For the primary outcome, 23.9% of infants in the oral agents group were LGA, compared to 19.9% in the insulin group, with a non-significant absolute risk difference of 4.0% (95% CI, −1.7% to 9.8%). Noninferiority was not established (P=0.09). In per-protocol analysis, the absolute risk difference was 3.4% (95% CI, −2.5% to 9.3%, P=0.06), similarly failing to demonstrate noninferiority.

Secondary outcomes showed significantly more maternal hypoglycemia in the oral agents group (20.9% vs 10.9%; absolute risk difference, 10.0%, 95% CI, 3.7%-21.2%). Other maternal and neonatal outcomes, including cesarean delivery rates, preeclampsia, and neonatal hypoglycemia, were comparable between groups. Adverse effects were more common in the oral agents group, with nausea and diarrhea being the most frequent.
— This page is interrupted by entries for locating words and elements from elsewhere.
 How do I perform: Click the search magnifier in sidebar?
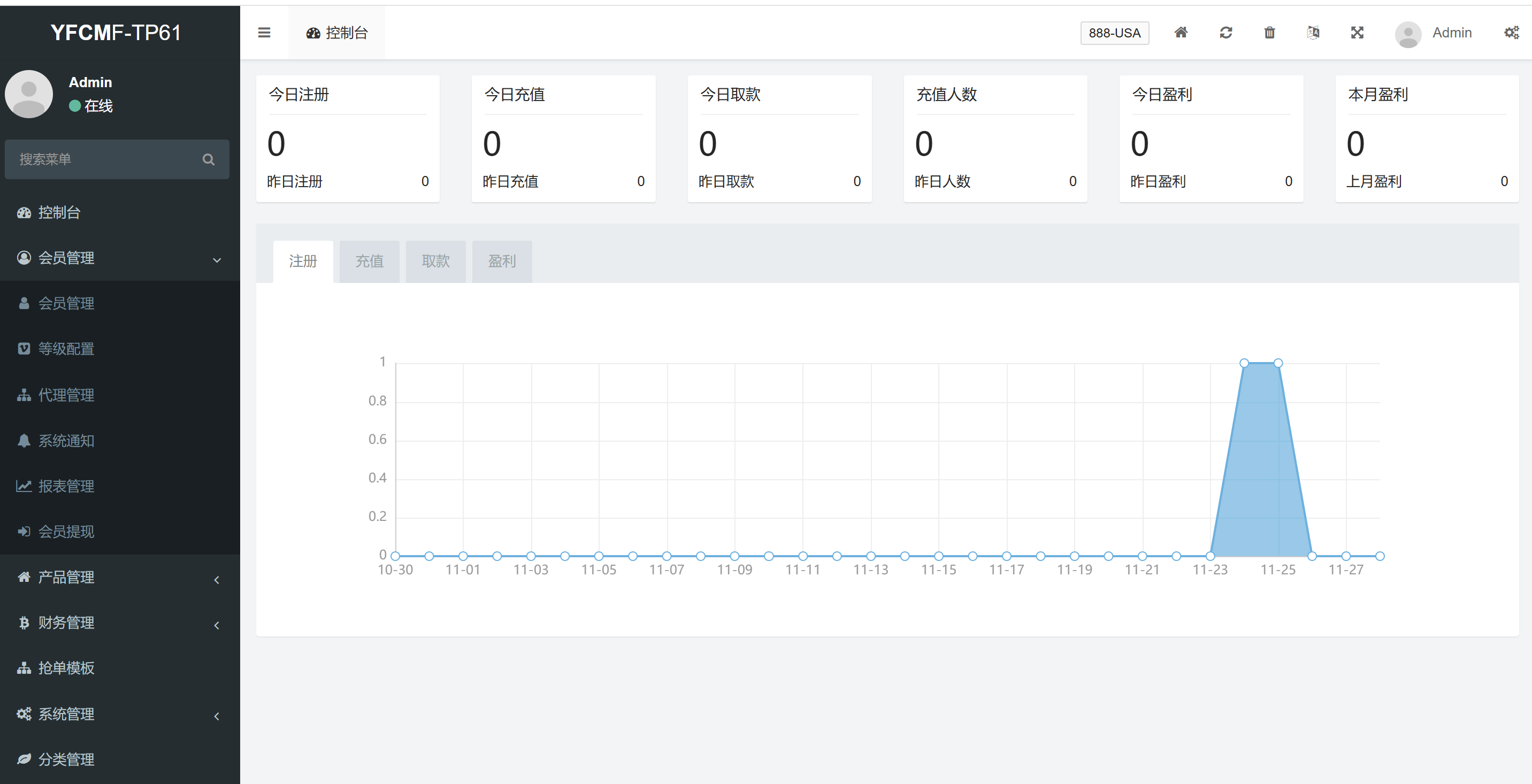[208, 159]
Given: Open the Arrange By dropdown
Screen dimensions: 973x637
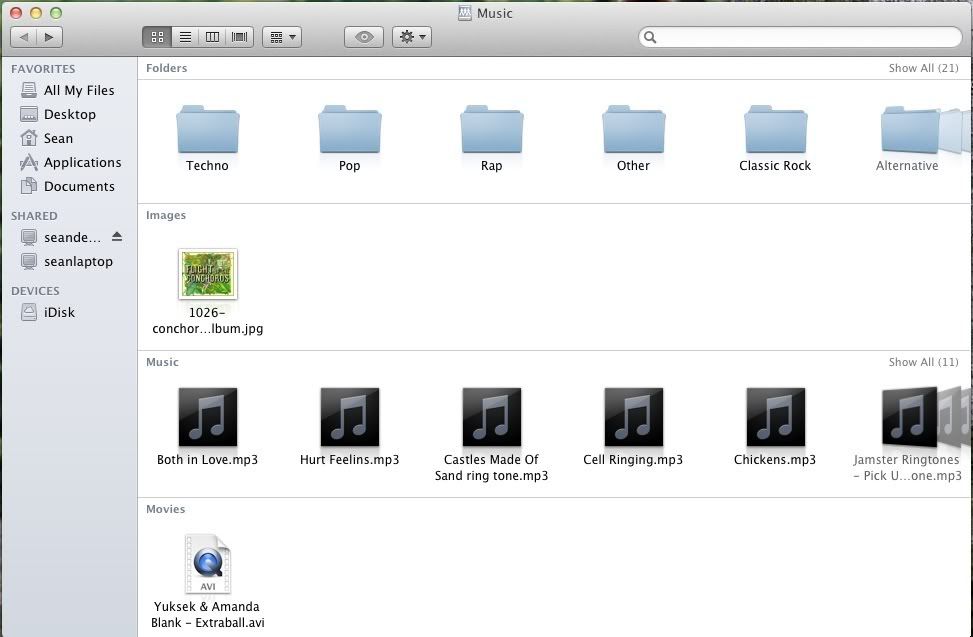Looking at the screenshot, I should point(283,36).
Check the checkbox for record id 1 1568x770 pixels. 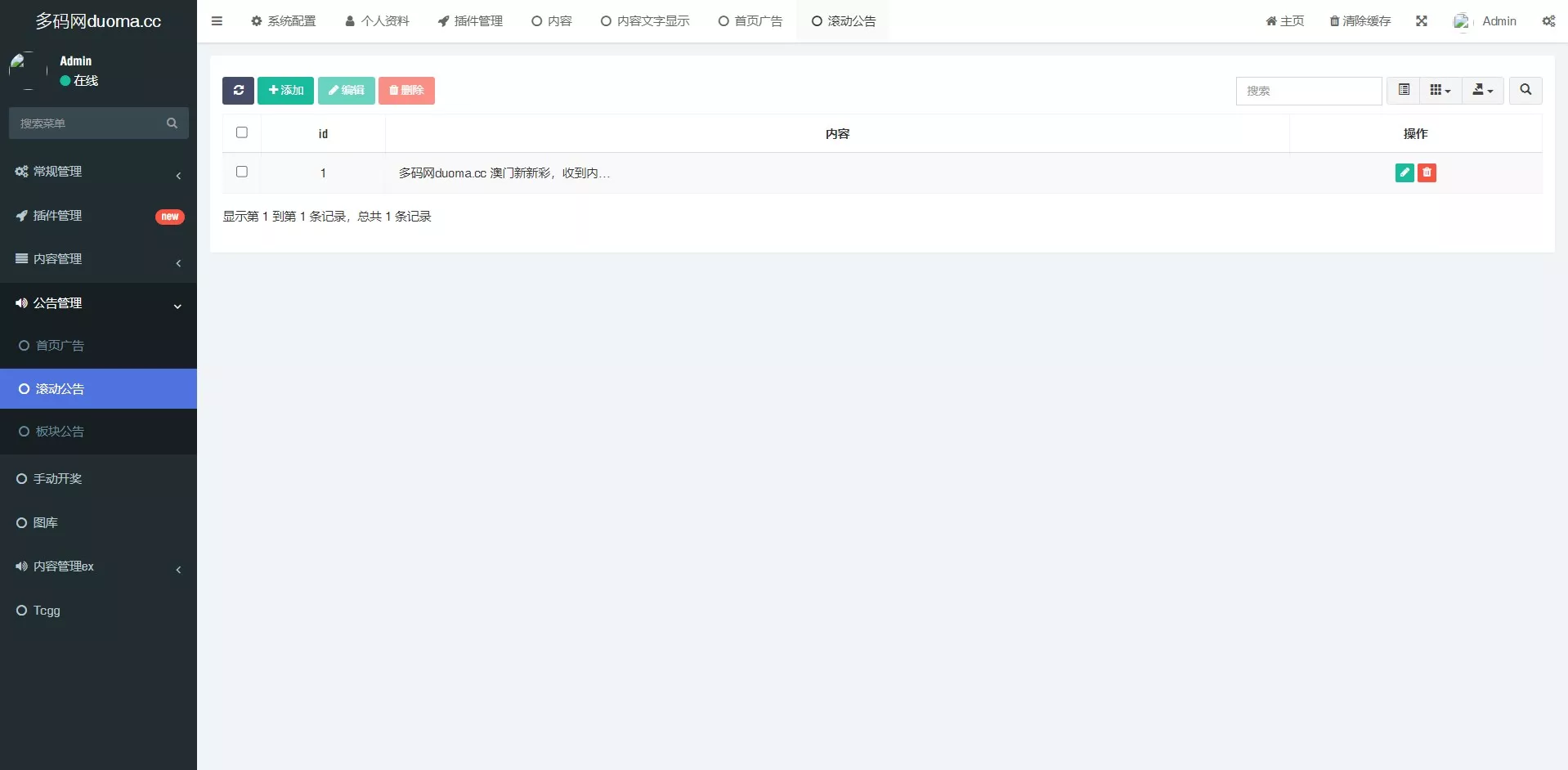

Exploratory analyses indicated no subgroup differences for secondary outcomes. Neonatal intravenous glucose therapy was more frequent in the oral agents group (6.4% vs 3.2%). Patient satisfaction was comparable across groups, though oral agent participants more often recommended their treatment. The time between randomization and delivery was similar. Overall, no significant differences in secondary outcomes were observed between groups in per-protocol analyses.

Conclusions

To summarize, for pregnant individuals with gestational diabetes requiring pharmacological treatment, oral glucose-lowering agents were not non-inferior to insulin in preventing large-for-gestational-age infants, as the confidence interval exceeded the noninferiority margin.

While adding glyburide to metformin reduced the need for insulin compared to prior studies, treatment satisfaction was higher with oral agents despite a higher incidence of adverse effects, including maternal hypoglycemia.

Differences in trial populations and clinician discretion for treatment adaptation may have influenced outcomes.